RSS is one of those technologies that you know has huge value, and yet continues to struggle for awareness and adoption. Google tracks the leading “what is” searches. The fifth most popular on its list? “What is RSS?” Take that as both good and bad. Good that people want to know, bad that awareness continues to be a struggle.

Forrester analyst Oliver Young has a sharp write-up that shows enterprise RSS did not expand inside companies as many had thought it would this year. As he notes:

Of the three enterprise RSS vendors selling into this space at the start of 2008: KnowNow went out of business completely; NewsGator shifted focus and now leads with its Social Sites for SharePoint offering, while its Enterprise Server catches much less attention; and Attensa has been very quiet this year.

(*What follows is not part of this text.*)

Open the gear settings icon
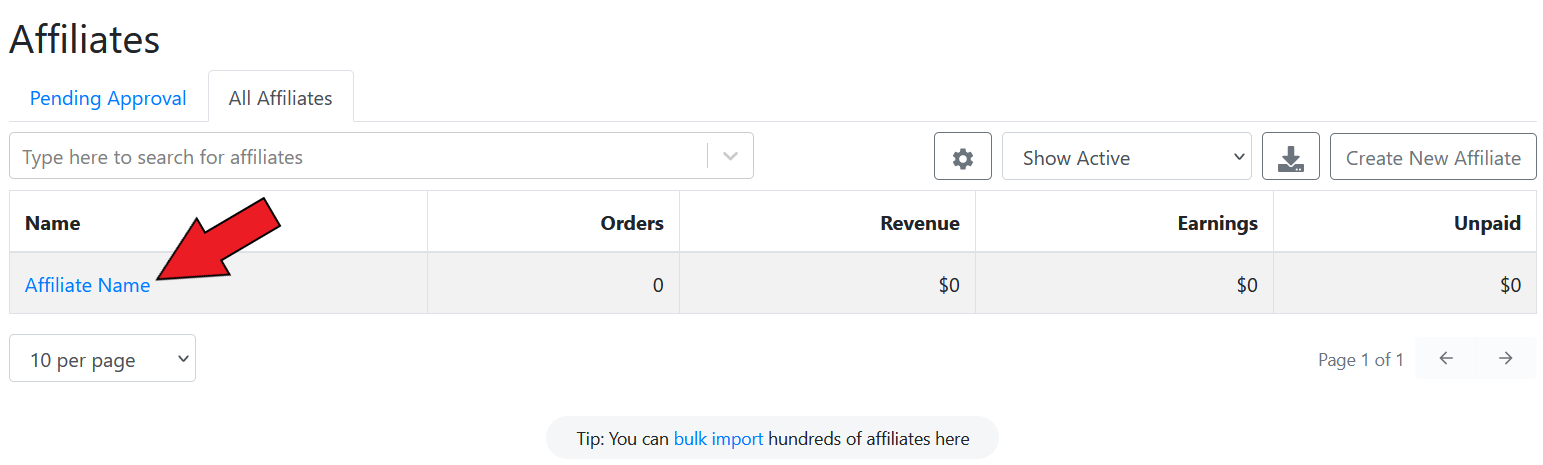Image resolution: width=1543 pixels, height=465 pixels. (962, 157)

RSS is a great way to distribute content inside companies, but its ongoing limited adoption was a big non-story for the year.

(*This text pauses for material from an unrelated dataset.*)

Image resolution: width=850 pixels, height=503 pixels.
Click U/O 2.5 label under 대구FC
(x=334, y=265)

9. IBM and Intel Issue Employee Social Media Guidelines

IBM and Intel each established guidelines for their employees who participate in social media. As I wrote, this essentially was a deputization of employees as brand managers out on the web. These market leaders were essentially saying, “have at it out there on blogs, social networks, Twitter, etc. But make sure you know the company’s expectations.” These guidelines represent a milestone in large enterprises’ comfort with social media. I expect we’ll see more of this in 2009.

10. The Recession

This affects all industries, globally, of course. And Enterprise 2.0 is no exception. Jive Software made news with its layoffs, but the effect was industry-wide. And of course, corporate buyers aren’t immune either.

Those are my ten. Did I miss a big story for 2008? Add your thoughts in the comments.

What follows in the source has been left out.